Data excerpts
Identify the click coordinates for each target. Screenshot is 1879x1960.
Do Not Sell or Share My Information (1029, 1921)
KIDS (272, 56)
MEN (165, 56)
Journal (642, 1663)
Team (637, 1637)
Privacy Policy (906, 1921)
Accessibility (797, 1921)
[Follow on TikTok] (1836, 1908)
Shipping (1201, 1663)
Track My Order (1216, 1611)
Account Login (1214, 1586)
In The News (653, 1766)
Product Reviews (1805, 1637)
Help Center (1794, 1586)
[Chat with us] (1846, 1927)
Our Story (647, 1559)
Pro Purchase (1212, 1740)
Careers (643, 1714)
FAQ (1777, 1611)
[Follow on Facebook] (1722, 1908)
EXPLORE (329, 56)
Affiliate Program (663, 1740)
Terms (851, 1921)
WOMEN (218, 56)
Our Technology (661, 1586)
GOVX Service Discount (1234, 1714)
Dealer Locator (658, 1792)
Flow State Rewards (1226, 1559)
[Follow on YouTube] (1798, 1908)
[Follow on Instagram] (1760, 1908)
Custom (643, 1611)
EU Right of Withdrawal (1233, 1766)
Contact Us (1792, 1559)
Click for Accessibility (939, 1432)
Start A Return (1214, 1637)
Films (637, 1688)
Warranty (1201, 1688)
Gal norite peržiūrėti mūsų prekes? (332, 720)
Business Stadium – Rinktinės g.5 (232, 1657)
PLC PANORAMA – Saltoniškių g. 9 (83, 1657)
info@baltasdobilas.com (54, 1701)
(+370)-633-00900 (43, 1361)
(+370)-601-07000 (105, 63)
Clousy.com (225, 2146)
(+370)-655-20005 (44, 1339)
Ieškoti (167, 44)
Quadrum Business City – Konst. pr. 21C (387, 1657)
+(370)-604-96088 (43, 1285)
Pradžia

> [Description of the task]:
Word for word, return each of the entries shown above.

> [Result of the exercise]:
Identify the click coordinates for each target. Screenshot is 1879x1960.
Do Not Sell or Share My Information (1029, 1921)
KIDS (272, 56)
MEN (165, 56)
Journal (642, 1663)
Team (637, 1637)
Privacy Policy (906, 1921)
Accessibility (797, 1921)
[Follow on TikTok] (1836, 1908)
Shipping (1201, 1663)
Track My Order (1216, 1611)
Account Login (1214, 1586)
In The News (653, 1766)
Product Reviews (1805, 1637)
Help Center (1794, 1586)
[Chat with us] (1846, 1927)
Our Story (647, 1559)
Pro Purchase (1212, 1740)
Careers (643, 1714)
FAQ (1777, 1611)
[Follow on Facebook] (1722, 1908)
EXPLORE (329, 56)
Affiliate Program (663, 1740)
Terms (851, 1921)
WOMEN (218, 56)
Our Technology (661, 1586)
GOVX Service Discount (1234, 1714)
Dealer Locator (658, 1792)
Flow State Rewards (1226, 1559)
[Follow on YouTube] (1798, 1908)
[Follow on Instagram] (1760, 1908)
Custom (643, 1611)
EU Right of Withdrawal (1233, 1766)
Contact Us (1792, 1559)
Click for Accessibility (939, 1432)
Start A Return (1214, 1637)
Films (637, 1688)
Warranty (1201, 1688)
Gal norite peržiūrėti mūsų prekes? (332, 720)
Business Stadium – Rinktinės g.5 (232, 1657)
PLC PANORAMA – Saltoniškių g. 9 (83, 1657)
info@baltasdobilas.com (54, 1701)
(+370)-633-00900 (43, 1361)
(+370)-601-07000 (105, 63)
Clousy.com (225, 2146)
(+370)-655-20005 (44, 1339)
Ieškoti (167, 44)
Quadrum Business City – Konst. pr. 21C (387, 1657)
+(370)-604-96088 (43, 1285)
Pradžia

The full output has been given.